Powered on Stark to test a boot stick, and figured I’d let the system go update itself. Went downstairs to wash out my coffee cup, and coming back, the line of sight from down the hall to where I left it on my desk reminds me of one of the things I don’t miss about the old Latitude: the screen!
Stark was from a transient era. One in which more consumer oriented laptops began to adapt Intel’s concept of an “Ultrabook” and more business oriented laptops refused to give up their ports until you pry’em from their cold dead motherboards. But almost universally, they all agreed on having a shitty screen compared to basically everything else in computing at the time.
As such, while the laptop served me very well it wasn’t without compromises. The typical 1366×768 pixel screen was basically trash, but it did support external displays and that’s how I tended to use Stark. Onboard was a VGA port (ha!) and the size (mini)HDMI port that nothing else really adapted, but as it got older docking stations able to drive a pair of DisplayPort/HDMI outputs were cheaper than having one shipped off eBay, and the Intel chips back then maxed out at three display pipelines anyway. Ditto irksome things like having an eSATA at the price of a super speed port, having to dedicated a USB port to a Bluetooth dongle, and needing a fanny-pack type battery to get runtime that wasn’t a joke, and weighing almost a kilogram more than I wanted to lug around every day.

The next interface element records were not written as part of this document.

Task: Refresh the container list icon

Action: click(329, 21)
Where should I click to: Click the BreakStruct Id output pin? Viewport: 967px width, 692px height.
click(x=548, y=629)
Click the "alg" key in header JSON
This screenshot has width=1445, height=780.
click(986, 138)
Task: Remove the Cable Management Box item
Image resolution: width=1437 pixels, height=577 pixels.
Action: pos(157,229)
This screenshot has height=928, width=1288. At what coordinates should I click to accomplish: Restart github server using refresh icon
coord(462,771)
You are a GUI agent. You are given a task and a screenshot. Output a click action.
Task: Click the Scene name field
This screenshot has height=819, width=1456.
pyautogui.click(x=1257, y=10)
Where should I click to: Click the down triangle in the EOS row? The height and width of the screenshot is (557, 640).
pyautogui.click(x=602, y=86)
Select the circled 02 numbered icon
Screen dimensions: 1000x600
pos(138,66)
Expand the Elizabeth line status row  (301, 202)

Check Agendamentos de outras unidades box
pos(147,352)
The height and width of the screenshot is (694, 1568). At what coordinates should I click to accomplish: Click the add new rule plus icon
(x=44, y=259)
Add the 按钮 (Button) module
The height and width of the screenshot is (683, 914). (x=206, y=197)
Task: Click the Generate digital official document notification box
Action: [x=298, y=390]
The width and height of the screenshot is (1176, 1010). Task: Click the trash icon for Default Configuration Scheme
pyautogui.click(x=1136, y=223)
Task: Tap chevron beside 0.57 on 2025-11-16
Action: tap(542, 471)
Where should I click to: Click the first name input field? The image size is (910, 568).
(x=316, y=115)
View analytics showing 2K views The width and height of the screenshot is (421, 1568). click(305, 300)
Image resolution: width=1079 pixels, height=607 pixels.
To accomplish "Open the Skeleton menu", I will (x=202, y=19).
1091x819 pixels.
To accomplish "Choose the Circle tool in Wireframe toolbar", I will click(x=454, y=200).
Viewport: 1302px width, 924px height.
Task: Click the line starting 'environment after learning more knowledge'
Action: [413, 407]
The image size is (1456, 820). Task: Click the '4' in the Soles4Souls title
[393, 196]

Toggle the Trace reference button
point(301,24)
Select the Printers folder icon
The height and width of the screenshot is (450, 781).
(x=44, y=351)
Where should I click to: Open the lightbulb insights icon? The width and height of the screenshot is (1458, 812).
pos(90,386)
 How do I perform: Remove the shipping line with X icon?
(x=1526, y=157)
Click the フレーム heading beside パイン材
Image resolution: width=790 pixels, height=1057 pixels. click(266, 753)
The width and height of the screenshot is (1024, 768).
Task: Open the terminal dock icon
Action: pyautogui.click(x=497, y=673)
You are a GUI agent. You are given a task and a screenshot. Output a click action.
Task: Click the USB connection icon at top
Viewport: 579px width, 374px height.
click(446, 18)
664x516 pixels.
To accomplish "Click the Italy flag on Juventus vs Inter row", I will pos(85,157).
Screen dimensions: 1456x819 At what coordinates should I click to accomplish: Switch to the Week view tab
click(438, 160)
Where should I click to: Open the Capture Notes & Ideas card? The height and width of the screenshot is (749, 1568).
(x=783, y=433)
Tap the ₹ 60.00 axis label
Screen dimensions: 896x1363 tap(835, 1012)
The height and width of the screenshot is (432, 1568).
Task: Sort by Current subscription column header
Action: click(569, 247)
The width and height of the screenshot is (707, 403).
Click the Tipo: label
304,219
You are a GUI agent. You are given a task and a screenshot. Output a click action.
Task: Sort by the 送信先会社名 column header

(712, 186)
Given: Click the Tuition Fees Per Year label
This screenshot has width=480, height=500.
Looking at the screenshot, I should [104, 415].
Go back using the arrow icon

But the machine also had its upsides. Like a TPM for encryption, a modular slot that could be fitted with an OEM optical drive or a replacement fitting for a second 2.5″ SATA, and a Core i5 that actually served well up until the rise of Electron applications like Teams and Slack. It also helped that I had enough Latitude D/E series compatible chargers around to never worry, except when working away from an outlet.
All in all, Stark has the unique position of being a computer that managed to not piss me off more often than not. That’s not something many computers can say. So, I think Stark was a successful machine, even if it’s going to stay retired, lol.